--- INPUT DATA ---
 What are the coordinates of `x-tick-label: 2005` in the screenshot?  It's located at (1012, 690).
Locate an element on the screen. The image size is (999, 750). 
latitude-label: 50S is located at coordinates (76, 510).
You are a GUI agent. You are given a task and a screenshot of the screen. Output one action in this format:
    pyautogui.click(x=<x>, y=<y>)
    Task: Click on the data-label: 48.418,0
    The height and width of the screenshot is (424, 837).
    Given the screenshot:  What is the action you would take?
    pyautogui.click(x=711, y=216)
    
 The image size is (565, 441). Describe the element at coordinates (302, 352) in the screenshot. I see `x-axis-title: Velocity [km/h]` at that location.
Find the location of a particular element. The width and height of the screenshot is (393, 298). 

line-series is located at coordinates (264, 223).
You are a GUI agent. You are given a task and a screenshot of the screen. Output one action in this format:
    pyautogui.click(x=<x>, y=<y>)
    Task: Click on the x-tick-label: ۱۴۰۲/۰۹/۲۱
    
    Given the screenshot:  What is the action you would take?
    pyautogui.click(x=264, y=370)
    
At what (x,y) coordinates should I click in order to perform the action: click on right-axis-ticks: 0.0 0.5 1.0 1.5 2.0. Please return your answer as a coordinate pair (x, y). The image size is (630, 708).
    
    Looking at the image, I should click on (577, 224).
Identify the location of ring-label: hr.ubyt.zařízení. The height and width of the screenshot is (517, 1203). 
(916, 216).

--- WORK ITEM ---
Rewrite all of the material above, substituting "screen assistant" for every occurrence of "GUI agent" and leaving everything else unchanged.

--- RESPONSE ---
 What are the coordinates of `x-tick-label: 2005` in the screenshot?  It's located at (1012, 690).
Locate an element on the screen. The image size is (999, 750). 
latitude-label: 50S is located at coordinates (76, 510).
You are a screen assistant. You are given a task and a screenshot of the screen. Output one action in this format:
    pyautogui.click(x=<x>, y=<y>)
    Task: Click on the data-label: 48.418,0
    The height and width of the screenshot is (424, 837).
    Given the screenshot:  What is the action you would take?
    pyautogui.click(x=711, y=216)
    
 The image size is (565, 441). Describe the element at coordinates (302, 352) in the screenshot. I see `x-axis-title: Velocity [km/h]` at that location.
Find the location of a particular element. The width and height of the screenshot is (393, 298). 

line-series is located at coordinates (264, 223).
You are a screen assistant. You are given a task and a screenshot of the screen. Output one action in this format:
    pyautogui.click(x=<x>, y=<y>)
    Task: Click on the x-tick-label: ۱۴۰۲/۰۹/۲۱
    
    Given the screenshot:  What is the action you would take?
    pyautogui.click(x=264, y=370)
    
At what (x,y) coordinates should I click in order to perform the action: click on right-axis-ticks: 0.0 0.5 1.0 1.5 2.0. Please return your answer as a coordinate pair (x, y). The image size is (630, 708).
    
    Looking at the image, I should click on (577, 224).
Identify the location of ring-label: hr.ubyt.zařízení. The height and width of the screenshot is (517, 1203). 
(916, 216).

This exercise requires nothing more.